_What you have to do_: Repeat the listing word for word. Leave every picture out.

_Given data_:
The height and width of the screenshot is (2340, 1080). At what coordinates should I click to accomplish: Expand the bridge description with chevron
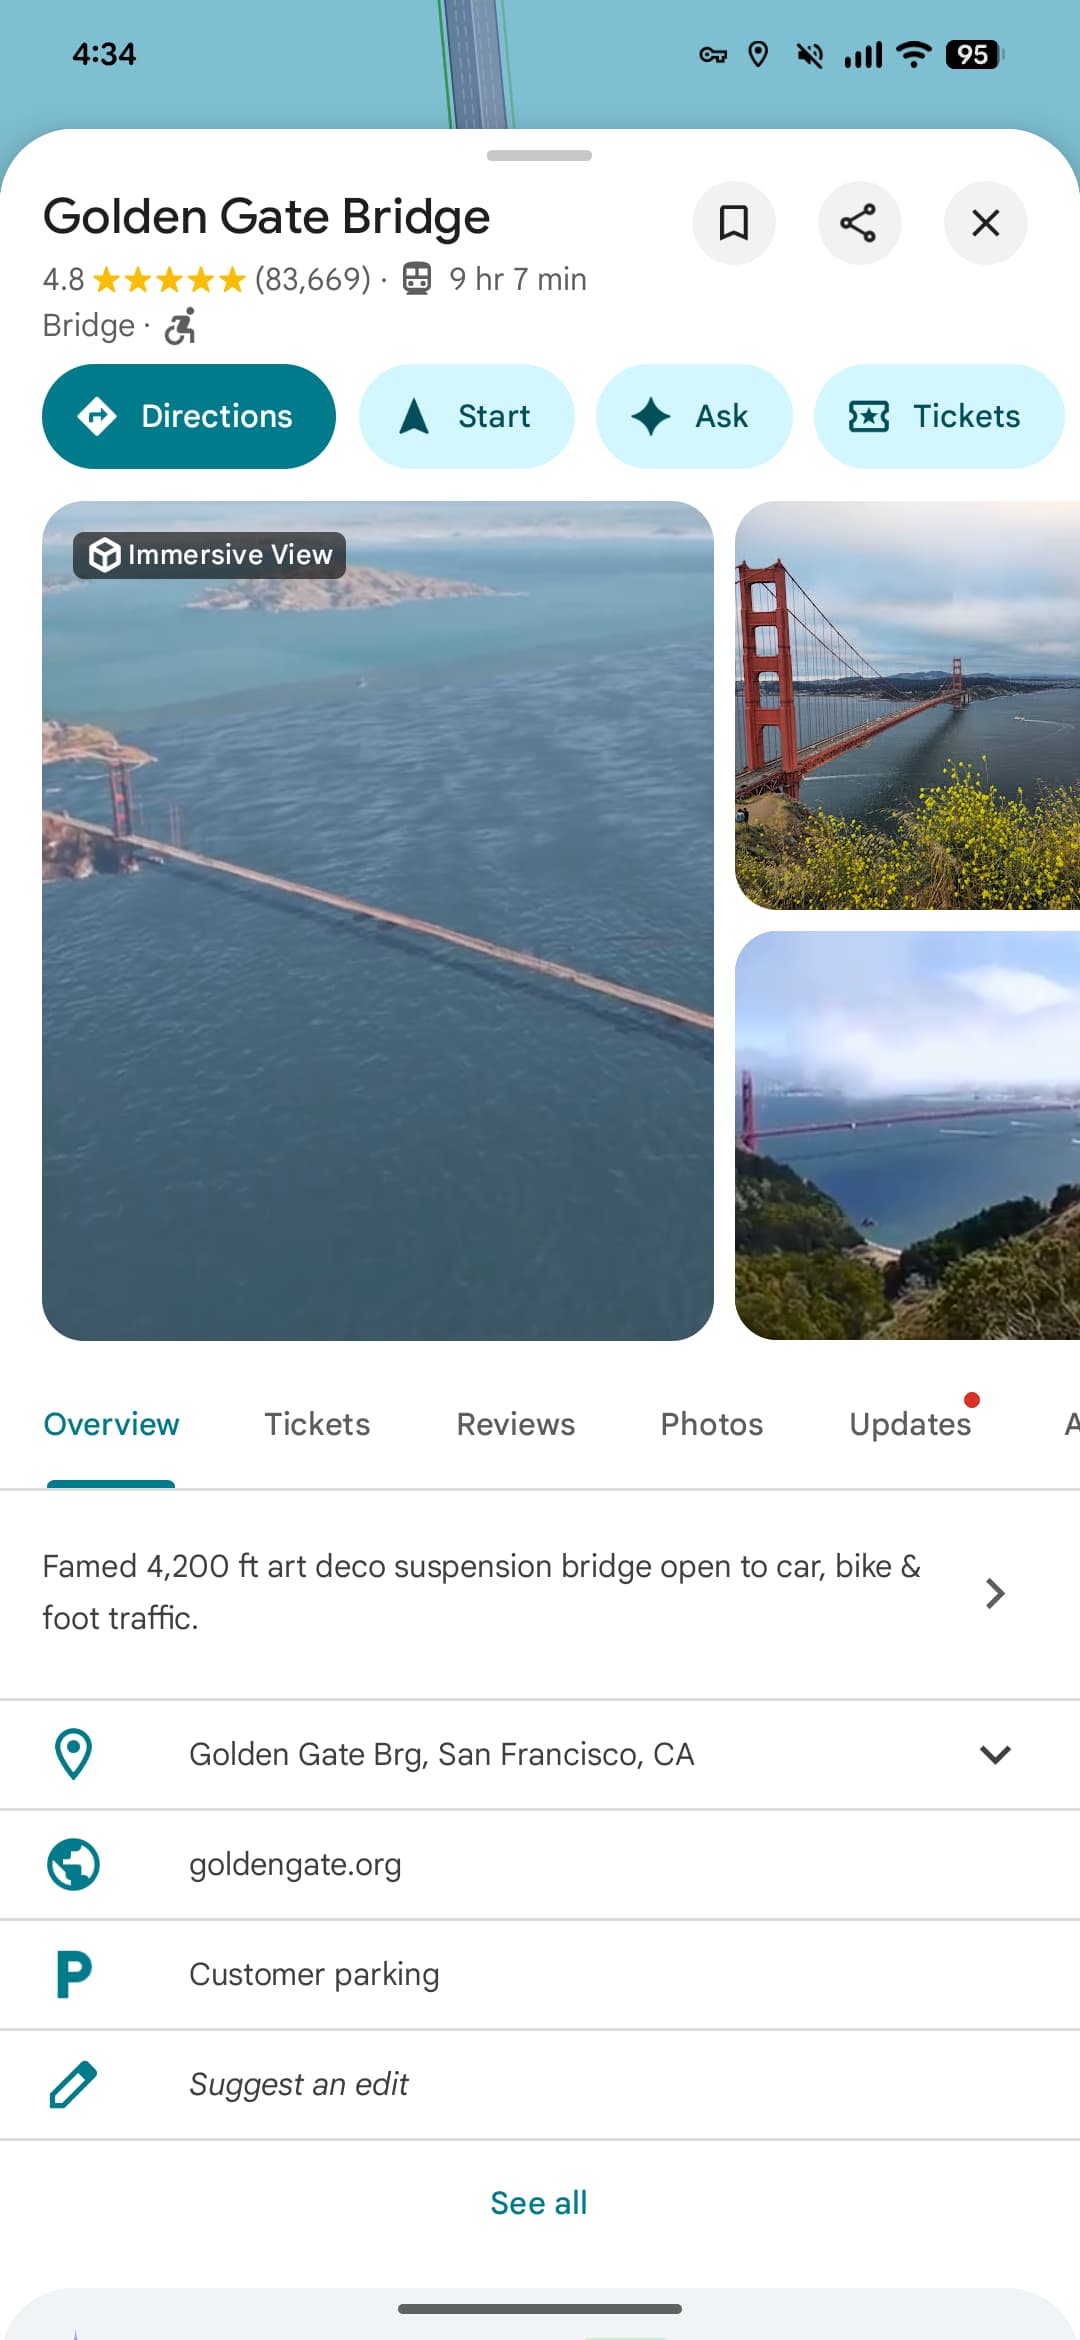coord(994,1593)
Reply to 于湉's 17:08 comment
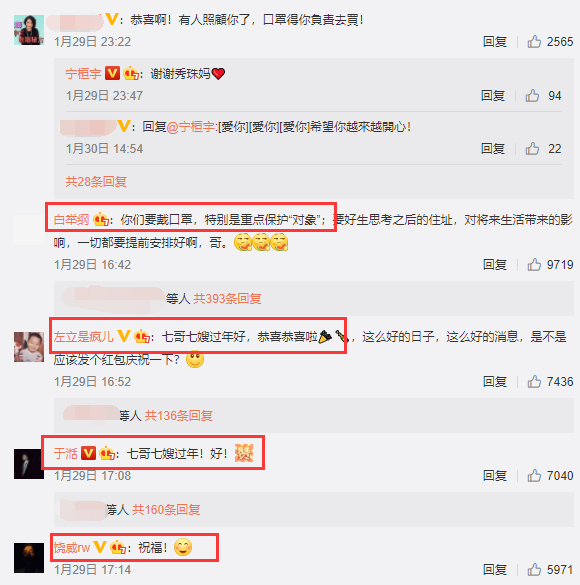The width and height of the screenshot is (580, 585). [495, 475]
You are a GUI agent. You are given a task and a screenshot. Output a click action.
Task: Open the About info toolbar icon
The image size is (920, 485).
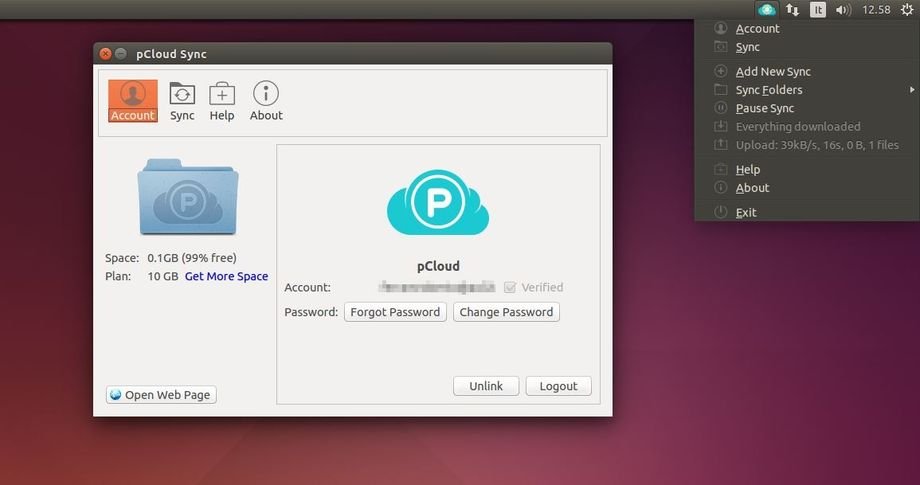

_Response to the exercise_:
The height and width of the screenshot is (2340, 1080). At what coordinates should I click to accomplish: Expand the bridge description with chevron
coord(994,1593)
Reply to 于湉's 17:08 comment
The width and height of the screenshot is (580, 585). [495, 475]
You are a GUI agent. You are given a task and a screenshot. Output a click action.
Task: Open the About info toolbar icon
The image size is (920, 485).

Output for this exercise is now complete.